Book Synopsis The Twittering Machine by : Richard Seymour
Download or read book The Twittering Machine written by Richard Seymour and published by Verso Books. This book was released on 2020-09-22 with total page 257 pages. Available in PDF, EPUB and Kindle. Book excerpt: A brilliant probe into the political and psychological effects of our changing relationship with social media Former social media executives tell us that the system is an addiction-machine. We are users, waiting for our next hit as we like, comment and share. We write to the machine as individuals, but it responds by aggregating our fantasies, desires and frailties into data, and returning them to us as a commodity experience.

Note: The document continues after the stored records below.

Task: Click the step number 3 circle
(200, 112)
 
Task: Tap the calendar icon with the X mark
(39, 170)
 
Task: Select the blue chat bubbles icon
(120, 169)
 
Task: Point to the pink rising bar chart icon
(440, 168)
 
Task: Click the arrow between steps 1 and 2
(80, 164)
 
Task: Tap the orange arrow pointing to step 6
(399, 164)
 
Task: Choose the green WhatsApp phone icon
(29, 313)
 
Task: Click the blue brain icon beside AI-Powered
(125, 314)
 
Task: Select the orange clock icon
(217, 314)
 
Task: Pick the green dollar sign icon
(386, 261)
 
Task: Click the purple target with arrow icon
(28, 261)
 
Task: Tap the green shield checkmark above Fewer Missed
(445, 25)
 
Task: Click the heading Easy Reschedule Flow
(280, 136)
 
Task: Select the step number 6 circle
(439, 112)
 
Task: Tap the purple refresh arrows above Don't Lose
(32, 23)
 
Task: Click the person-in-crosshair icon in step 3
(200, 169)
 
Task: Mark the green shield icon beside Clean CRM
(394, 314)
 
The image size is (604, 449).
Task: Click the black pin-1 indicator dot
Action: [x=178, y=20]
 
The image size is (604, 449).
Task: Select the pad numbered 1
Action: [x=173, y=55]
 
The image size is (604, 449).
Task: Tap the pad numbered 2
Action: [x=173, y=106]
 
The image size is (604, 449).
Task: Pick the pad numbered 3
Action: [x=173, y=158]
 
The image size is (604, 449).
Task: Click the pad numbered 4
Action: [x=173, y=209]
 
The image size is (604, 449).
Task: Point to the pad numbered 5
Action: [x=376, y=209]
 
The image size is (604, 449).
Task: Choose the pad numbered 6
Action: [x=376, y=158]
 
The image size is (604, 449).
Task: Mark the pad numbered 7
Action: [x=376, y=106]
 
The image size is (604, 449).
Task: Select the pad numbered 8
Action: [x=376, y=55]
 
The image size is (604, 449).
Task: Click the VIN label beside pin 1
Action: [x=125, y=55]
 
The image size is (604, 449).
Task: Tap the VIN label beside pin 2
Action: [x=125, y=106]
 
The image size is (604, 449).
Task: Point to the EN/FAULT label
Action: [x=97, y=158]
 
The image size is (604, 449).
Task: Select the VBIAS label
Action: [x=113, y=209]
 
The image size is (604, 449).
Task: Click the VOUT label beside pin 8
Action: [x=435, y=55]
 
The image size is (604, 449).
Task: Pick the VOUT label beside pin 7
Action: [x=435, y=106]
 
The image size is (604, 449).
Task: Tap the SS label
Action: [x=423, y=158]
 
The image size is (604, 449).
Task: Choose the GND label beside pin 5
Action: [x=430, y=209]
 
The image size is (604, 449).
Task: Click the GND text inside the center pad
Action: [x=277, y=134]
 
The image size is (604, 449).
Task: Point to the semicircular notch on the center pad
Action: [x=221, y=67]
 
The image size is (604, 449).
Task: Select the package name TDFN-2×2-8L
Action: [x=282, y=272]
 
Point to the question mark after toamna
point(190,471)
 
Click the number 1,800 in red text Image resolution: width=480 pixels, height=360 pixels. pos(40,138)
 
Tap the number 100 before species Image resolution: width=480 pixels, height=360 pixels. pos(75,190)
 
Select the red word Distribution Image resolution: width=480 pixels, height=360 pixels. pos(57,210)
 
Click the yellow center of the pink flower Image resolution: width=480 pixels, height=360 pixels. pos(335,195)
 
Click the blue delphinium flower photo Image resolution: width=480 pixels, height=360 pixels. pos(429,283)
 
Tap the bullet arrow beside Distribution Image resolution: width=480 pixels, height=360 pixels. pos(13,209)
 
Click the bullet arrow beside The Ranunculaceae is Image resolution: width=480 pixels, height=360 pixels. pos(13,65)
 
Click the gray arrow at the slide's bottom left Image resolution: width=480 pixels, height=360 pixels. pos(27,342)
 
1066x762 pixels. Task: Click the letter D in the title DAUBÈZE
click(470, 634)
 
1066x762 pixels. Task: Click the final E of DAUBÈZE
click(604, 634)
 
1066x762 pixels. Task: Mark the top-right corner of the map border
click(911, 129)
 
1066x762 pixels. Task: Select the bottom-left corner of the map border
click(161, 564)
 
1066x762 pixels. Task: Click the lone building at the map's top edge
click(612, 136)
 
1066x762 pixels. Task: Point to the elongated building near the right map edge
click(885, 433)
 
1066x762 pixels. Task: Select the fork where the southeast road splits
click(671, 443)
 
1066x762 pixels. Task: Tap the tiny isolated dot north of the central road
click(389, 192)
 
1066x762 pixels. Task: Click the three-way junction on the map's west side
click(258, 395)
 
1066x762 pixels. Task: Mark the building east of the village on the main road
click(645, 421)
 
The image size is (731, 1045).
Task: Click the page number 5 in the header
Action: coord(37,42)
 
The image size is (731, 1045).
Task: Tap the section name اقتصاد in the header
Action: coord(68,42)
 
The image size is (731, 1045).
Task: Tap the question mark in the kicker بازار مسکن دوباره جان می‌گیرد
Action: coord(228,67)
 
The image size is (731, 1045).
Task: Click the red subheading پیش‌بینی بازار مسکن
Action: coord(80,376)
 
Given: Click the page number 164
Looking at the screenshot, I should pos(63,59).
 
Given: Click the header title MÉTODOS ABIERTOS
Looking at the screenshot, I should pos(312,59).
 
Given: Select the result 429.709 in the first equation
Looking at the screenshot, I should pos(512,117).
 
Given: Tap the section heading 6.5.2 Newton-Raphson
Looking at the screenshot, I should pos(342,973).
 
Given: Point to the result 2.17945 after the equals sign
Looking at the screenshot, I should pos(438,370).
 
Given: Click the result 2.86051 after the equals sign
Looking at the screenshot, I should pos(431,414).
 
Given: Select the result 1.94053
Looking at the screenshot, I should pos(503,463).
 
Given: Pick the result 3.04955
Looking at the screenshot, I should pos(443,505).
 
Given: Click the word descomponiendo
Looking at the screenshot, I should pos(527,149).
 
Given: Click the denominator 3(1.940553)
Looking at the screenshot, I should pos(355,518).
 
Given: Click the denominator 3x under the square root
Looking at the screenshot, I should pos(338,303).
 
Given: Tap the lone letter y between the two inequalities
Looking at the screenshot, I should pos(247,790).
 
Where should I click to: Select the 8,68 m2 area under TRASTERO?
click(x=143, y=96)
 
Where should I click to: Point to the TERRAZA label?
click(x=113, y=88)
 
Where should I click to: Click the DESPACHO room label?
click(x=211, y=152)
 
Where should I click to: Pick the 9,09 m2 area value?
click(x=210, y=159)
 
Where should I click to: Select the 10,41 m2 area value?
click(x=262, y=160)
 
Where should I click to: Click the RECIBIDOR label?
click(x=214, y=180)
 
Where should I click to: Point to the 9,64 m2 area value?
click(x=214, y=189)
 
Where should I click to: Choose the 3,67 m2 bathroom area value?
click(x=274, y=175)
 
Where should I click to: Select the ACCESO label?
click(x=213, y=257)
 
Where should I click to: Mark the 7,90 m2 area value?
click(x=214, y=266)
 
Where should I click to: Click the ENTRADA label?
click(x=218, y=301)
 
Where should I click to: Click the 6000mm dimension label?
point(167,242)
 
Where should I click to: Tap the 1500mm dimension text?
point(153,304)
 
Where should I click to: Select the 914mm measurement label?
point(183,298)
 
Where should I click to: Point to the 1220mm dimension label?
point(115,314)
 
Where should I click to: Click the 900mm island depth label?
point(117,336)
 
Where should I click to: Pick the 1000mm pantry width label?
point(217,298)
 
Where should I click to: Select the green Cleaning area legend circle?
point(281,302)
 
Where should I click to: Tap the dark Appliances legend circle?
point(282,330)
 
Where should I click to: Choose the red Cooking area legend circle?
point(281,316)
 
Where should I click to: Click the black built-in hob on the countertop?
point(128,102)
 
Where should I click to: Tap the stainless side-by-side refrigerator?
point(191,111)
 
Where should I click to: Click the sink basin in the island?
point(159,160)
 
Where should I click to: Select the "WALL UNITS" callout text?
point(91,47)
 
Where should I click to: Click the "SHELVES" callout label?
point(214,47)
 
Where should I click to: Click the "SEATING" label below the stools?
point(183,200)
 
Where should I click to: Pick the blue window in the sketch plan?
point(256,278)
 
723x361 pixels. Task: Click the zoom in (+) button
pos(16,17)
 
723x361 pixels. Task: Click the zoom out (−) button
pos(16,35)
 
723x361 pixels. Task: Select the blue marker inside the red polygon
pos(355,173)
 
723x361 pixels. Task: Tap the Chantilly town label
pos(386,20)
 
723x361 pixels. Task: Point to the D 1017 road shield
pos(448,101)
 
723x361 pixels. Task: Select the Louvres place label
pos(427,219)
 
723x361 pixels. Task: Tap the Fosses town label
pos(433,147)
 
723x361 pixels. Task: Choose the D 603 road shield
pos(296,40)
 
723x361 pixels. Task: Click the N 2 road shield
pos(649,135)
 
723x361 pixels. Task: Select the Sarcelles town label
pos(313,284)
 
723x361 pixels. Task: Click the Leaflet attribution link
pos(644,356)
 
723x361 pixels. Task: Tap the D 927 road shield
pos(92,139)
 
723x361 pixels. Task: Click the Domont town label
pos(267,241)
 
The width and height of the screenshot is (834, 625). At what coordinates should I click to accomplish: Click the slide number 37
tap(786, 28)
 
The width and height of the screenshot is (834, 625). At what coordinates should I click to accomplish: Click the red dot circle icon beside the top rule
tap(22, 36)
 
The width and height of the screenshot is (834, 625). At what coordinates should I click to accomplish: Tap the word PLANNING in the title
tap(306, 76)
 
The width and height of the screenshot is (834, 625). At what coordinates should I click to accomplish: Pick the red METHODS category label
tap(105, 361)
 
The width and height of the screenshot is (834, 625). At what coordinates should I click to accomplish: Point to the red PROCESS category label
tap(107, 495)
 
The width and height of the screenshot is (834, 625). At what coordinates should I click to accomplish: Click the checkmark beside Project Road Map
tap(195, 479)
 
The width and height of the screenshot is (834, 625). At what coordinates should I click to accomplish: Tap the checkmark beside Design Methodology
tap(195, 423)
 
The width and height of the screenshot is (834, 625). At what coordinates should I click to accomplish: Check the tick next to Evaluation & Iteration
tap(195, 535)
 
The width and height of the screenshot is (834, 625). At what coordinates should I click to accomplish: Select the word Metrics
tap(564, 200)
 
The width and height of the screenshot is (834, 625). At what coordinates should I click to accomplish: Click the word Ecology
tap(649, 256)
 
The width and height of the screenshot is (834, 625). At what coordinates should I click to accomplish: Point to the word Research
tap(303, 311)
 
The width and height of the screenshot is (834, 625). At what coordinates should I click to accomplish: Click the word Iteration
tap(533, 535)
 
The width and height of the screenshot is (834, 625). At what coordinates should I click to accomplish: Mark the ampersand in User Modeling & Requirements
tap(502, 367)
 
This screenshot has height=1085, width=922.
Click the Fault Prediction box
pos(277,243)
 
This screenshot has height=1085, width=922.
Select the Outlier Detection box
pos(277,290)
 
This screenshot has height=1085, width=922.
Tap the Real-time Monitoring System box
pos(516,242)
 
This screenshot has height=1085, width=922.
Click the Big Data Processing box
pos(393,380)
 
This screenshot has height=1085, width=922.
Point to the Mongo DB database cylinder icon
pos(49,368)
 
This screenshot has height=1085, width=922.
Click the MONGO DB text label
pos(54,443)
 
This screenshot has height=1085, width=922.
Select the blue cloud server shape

The Twittering Machine is an unflinching view into the calamities of digital life: the circus of online trolling, flourishing alt-right subcultures, pervasive corporate surveillance, and the virtual data mines of Facebook and Google where we spend considerable portions of our free time. In this polemical tour de force, Richard Seymour shows how the digital world is changing the ways we speak, write, and think. Through journalism, psychoanalytic reflection and insights from users, developers, security experts and others, Seymour probes the human side of the machine, asking what we’re getting out of it, and what we’re getting into. Social media held out the promise that we could make our own history–to what extent did we choose the nightmare that it has become?